[Stored records]
• • • • • • •
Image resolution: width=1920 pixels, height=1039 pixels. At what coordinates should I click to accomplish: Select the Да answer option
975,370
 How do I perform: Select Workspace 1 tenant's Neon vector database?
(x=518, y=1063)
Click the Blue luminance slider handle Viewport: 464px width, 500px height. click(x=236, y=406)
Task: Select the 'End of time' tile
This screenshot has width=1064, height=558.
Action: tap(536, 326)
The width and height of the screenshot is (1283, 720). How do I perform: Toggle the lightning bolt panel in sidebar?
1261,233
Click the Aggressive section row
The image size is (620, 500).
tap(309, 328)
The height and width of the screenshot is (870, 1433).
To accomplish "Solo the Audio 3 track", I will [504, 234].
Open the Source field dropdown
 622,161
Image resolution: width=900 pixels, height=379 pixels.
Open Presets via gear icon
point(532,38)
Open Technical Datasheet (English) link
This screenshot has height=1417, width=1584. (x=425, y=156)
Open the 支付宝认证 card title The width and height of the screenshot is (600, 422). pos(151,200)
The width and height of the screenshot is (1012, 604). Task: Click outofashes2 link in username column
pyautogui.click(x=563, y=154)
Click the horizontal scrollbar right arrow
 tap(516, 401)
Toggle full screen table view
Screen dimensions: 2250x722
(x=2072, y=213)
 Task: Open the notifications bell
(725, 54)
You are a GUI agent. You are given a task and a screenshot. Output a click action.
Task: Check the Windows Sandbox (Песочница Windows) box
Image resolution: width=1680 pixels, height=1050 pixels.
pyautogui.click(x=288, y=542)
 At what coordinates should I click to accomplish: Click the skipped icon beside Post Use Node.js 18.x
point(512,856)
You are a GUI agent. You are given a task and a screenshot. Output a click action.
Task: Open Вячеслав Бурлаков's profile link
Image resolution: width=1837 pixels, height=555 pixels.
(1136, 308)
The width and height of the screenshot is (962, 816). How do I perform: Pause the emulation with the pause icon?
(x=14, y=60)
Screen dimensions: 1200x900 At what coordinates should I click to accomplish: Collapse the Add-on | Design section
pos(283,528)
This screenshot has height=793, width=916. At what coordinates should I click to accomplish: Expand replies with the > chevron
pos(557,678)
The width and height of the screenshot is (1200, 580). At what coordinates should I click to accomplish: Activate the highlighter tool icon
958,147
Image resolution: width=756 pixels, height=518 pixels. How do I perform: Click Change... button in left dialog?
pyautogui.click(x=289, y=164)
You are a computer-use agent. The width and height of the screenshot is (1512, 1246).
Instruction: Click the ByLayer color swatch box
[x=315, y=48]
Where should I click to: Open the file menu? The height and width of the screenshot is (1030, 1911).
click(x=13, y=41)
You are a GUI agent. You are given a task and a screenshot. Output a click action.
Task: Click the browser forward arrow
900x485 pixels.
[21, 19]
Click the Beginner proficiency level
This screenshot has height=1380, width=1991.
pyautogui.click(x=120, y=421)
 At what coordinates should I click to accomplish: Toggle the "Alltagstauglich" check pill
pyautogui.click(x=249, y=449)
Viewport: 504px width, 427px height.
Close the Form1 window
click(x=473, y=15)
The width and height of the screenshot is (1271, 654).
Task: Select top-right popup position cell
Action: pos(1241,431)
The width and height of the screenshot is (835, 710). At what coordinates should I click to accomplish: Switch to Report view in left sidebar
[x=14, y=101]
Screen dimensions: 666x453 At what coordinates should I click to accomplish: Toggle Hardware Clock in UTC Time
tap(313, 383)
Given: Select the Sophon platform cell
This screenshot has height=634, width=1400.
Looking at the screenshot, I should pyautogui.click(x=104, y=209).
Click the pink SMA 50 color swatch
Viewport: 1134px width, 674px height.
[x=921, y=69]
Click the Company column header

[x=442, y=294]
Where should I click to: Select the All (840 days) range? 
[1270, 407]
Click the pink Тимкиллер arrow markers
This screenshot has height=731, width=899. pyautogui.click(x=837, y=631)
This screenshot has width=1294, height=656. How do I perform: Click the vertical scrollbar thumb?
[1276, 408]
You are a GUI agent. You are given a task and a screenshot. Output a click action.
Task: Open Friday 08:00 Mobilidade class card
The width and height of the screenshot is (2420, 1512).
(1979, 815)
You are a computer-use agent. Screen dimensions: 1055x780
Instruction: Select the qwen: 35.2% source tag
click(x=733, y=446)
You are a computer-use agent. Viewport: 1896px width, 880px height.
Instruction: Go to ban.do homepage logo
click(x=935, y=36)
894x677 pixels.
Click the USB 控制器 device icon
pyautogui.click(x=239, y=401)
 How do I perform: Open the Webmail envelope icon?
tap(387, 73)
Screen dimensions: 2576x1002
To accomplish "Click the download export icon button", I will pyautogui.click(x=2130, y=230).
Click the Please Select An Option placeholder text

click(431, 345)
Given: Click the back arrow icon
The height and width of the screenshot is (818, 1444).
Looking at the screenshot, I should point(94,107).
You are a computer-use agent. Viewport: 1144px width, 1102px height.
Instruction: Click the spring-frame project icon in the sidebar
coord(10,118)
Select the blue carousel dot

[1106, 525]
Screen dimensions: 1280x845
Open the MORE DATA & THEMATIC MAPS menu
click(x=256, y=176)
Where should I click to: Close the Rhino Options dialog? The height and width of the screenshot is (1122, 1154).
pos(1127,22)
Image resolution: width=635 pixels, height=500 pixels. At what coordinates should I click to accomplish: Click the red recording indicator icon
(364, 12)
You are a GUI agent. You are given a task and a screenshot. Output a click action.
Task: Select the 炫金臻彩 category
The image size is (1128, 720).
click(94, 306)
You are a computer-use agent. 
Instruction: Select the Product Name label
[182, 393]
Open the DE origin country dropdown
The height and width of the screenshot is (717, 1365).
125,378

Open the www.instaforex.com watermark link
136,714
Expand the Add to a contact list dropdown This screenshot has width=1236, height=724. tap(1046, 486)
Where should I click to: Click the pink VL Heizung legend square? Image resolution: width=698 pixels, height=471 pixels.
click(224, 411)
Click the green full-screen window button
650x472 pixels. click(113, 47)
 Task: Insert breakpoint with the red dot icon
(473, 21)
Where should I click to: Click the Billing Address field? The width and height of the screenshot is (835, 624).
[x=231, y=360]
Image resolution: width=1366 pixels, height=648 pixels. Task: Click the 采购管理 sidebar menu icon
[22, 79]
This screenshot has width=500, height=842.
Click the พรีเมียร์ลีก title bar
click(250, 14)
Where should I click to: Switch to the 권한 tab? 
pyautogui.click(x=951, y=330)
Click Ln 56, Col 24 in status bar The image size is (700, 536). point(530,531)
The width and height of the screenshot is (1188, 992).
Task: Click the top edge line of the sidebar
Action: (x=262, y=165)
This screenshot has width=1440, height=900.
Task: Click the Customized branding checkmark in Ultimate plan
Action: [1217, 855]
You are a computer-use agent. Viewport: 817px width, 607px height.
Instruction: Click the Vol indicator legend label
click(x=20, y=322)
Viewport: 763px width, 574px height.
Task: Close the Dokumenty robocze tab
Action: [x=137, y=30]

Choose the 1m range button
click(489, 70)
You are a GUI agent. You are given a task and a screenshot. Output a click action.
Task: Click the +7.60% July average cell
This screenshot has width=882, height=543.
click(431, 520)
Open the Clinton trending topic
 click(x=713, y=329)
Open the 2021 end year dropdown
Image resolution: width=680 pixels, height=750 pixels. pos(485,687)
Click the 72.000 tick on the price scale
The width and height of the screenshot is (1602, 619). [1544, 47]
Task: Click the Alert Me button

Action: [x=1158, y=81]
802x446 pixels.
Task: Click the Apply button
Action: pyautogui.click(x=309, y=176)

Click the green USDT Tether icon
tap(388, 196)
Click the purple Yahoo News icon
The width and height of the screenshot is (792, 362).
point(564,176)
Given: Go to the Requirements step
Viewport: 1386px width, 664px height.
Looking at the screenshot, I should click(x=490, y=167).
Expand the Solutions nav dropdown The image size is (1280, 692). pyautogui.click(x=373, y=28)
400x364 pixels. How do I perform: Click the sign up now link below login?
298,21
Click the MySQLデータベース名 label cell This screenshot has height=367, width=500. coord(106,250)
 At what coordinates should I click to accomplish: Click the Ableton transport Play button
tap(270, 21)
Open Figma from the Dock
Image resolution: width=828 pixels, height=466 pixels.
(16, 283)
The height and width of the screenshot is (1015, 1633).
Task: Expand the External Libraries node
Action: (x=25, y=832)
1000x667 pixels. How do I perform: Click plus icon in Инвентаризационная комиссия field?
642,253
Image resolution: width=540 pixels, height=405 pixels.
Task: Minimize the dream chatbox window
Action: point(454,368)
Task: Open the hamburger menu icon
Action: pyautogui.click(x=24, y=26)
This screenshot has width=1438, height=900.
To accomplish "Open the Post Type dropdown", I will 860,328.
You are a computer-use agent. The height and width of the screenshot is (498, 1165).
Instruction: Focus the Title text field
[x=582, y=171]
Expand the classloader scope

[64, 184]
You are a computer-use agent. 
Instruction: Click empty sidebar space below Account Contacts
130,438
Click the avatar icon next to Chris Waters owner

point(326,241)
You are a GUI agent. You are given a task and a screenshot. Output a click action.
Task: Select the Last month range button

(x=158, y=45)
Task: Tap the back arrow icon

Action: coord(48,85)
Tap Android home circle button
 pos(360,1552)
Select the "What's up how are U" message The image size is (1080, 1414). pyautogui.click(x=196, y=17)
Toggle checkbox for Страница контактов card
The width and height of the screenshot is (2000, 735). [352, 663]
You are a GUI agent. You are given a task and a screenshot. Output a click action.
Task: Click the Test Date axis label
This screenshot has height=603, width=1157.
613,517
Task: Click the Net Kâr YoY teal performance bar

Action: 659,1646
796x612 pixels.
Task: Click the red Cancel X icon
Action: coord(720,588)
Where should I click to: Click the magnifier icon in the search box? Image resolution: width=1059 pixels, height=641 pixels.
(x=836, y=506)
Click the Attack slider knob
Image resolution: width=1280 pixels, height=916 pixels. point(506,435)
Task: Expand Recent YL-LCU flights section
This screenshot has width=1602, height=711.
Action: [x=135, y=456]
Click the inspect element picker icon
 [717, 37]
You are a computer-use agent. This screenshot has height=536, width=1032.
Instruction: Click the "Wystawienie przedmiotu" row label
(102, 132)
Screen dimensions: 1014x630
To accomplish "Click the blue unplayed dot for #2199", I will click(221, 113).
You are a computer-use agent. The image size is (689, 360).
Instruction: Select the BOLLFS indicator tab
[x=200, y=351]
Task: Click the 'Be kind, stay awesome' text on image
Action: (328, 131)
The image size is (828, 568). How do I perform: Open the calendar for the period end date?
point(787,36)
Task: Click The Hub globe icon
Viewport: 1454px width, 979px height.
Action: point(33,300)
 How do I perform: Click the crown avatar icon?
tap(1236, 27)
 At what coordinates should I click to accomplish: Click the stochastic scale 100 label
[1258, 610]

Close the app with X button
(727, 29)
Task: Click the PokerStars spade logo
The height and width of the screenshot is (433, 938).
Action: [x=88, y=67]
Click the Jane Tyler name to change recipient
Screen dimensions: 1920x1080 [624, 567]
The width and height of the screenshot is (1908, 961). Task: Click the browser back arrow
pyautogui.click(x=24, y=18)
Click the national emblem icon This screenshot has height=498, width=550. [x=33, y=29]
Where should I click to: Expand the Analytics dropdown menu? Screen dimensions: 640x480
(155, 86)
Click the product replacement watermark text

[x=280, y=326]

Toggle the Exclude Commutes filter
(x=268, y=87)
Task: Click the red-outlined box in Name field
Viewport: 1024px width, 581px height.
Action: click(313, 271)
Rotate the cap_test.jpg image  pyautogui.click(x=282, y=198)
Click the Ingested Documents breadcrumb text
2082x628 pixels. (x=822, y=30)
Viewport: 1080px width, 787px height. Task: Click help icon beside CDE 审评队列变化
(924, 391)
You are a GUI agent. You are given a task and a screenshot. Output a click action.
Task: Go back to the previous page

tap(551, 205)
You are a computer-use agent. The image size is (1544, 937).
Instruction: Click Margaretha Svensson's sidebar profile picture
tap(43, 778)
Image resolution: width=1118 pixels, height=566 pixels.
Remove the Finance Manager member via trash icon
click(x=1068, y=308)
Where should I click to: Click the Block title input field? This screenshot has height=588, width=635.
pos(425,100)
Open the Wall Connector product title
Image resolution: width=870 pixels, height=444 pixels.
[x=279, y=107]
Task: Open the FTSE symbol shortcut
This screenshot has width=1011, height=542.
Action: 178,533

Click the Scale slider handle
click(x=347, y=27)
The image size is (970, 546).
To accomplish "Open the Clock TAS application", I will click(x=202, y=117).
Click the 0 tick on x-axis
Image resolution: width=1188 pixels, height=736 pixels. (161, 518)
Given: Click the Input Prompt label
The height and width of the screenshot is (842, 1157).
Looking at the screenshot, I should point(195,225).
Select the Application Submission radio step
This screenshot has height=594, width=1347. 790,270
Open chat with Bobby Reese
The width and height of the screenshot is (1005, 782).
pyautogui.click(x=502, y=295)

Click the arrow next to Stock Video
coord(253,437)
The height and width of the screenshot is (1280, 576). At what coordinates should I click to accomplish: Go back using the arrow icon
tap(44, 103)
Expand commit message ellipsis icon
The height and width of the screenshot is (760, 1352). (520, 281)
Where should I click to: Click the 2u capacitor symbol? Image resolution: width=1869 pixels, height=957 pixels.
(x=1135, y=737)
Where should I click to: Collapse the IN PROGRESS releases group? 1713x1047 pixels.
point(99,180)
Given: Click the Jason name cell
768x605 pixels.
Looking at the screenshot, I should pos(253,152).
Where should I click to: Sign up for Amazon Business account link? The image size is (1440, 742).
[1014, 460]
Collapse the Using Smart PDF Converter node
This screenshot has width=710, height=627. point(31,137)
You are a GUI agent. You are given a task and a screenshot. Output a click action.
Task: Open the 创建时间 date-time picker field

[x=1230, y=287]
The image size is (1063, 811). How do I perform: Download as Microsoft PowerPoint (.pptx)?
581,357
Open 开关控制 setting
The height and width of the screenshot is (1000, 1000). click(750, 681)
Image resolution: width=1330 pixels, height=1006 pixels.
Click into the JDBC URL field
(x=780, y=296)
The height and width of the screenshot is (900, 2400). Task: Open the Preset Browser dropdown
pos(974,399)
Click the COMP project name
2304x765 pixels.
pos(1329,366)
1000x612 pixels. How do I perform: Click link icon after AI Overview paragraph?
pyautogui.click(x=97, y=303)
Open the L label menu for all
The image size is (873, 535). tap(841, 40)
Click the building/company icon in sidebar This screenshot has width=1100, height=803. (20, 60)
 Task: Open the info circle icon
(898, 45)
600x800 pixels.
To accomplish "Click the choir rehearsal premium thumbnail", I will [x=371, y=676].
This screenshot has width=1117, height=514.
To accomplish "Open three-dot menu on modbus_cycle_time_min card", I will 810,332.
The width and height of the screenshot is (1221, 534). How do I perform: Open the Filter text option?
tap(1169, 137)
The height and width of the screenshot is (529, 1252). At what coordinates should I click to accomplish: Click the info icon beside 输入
• • • • • • •
### Work to complete
From the records above, print only the lines between the one holding "This screenshot has width=1602, height=711." and the one holding "Click the national", inclusive, exactly as they stand.

### Task response
This screenshot has width=1602, height=711.
Action: [x=135, y=456]
Click the inspect element picker icon
 [717, 37]
You are a computer-use agent. This screenshot has height=536, width=1032.
Instruction: Click the "Wystawienie przedmiotu" row label
(102, 132)
Screen dimensions: 1014x630
To accomplish "Click the blue unplayed dot for #2199", I will click(221, 113).
You are a computer-use agent. The image size is (689, 360).
Instruction: Select the BOLLFS indicator tab
[x=200, y=351]
Task: Click the 'Be kind, stay awesome' text on image
Action: (328, 131)
The image size is (828, 568). How do I perform: Open the calendar for the period end date?
point(787,36)
Task: Click The Hub globe icon
Viewport: 1454px width, 979px height.
Action: point(33,300)
 How do I perform: Click the crown avatar icon?
tap(1236, 27)
 At what coordinates should I click to accomplish: Click the stochastic scale 100 label
[1258, 610]

Close the app with X button
(727, 29)
Task: Click the PokerStars spade logo
The height and width of the screenshot is (433, 938).
Action: [x=88, y=67]
Click the Jane Tyler name to change recipient
Screen dimensions: 1920x1080 [624, 567]
The width and height of the screenshot is (1908, 961). Task: Click the browser back arrow
pyautogui.click(x=24, y=18)
Click the national emblem icon This screenshot has height=498, width=550. [x=33, y=29]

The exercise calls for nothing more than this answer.